▸ INSTRUCTIONS TO FOLLOW:
What you return must be the complete listing, unchanged.

▸ MATERIAL SUPPLIED:
=== Begin Enclosure ===
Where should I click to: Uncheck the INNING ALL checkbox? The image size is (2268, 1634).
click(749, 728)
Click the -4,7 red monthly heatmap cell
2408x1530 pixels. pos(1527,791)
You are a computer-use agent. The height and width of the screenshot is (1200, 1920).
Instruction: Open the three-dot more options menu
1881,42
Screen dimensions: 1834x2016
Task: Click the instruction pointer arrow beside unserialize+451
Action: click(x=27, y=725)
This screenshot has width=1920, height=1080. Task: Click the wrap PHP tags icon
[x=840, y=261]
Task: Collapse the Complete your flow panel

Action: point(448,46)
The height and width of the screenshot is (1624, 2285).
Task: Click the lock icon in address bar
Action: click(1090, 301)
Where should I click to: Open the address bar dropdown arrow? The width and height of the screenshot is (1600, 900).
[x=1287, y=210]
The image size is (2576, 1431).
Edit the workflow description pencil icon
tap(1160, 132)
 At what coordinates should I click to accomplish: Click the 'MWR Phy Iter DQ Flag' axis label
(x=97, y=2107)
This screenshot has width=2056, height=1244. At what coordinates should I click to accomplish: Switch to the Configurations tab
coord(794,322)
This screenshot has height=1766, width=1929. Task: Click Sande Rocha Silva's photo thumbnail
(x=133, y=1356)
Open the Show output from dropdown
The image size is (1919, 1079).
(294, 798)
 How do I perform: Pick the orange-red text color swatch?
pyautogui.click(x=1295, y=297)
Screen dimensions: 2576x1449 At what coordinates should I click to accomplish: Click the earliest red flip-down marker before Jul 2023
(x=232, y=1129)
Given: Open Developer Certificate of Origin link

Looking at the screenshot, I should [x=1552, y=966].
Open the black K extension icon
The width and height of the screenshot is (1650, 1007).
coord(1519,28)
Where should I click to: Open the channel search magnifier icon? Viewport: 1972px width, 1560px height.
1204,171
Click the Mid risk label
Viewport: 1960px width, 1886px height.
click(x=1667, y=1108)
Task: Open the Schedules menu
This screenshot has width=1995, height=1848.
=== End Enclosure ===
▸ TASK RESULT:
Where should I click to: Uncheck the INNING ALL checkbox? The image size is (2268, 1634).
click(749, 728)
Click the -4,7 red monthly heatmap cell
2408x1530 pixels. pos(1527,791)
You are a computer-use agent. The height and width of the screenshot is (1200, 1920).
Instruction: Open the three-dot more options menu
1881,42
Screen dimensions: 1834x2016
Task: Click the instruction pointer arrow beside unserialize+451
Action: click(x=27, y=725)
This screenshot has width=1920, height=1080. Task: Click the wrap PHP tags icon
[x=840, y=261]
Task: Collapse the Complete your flow panel

Action: point(448,46)
The height and width of the screenshot is (1624, 2285).
Task: Click the lock icon in address bar
Action: click(1090, 301)
Where should I click to: Open the address bar dropdown arrow? The width and height of the screenshot is (1600, 900).
[x=1287, y=210]
The image size is (2576, 1431).
Edit the workflow description pencil icon
tap(1160, 132)
 At what coordinates should I click to accomplish: Click the 'MWR Phy Iter DQ Flag' axis label
(x=97, y=2107)
This screenshot has width=2056, height=1244. At what coordinates should I click to accomplish: Switch to the Configurations tab
coord(794,322)
This screenshot has height=1766, width=1929. Task: Click Sande Rocha Silva's photo thumbnail
(x=133, y=1356)
Open the Show output from dropdown
The image size is (1919, 1079).
(294, 798)
 How do I perform: Pick the orange-red text color swatch?
pyautogui.click(x=1295, y=297)
Screen dimensions: 2576x1449 At what coordinates should I click to accomplish: Click the earliest red flip-down marker before Jul 2023
(x=232, y=1129)
Given: Open Developer Certificate of Origin link

Looking at the screenshot, I should [x=1552, y=966].
Open the black K extension icon
The width and height of the screenshot is (1650, 1007).
coord(1519,28)
Where should I click to: Open the channel search magnifier icon? Viewport: 1972px width, 1560px height.
1204,171
Click the Mid risk label
Viewport: 1960px width, 1886px height.
click(x=1667, y=1108)
Task: Open the Schedules menu
This screenshot has width=1995, height=1848.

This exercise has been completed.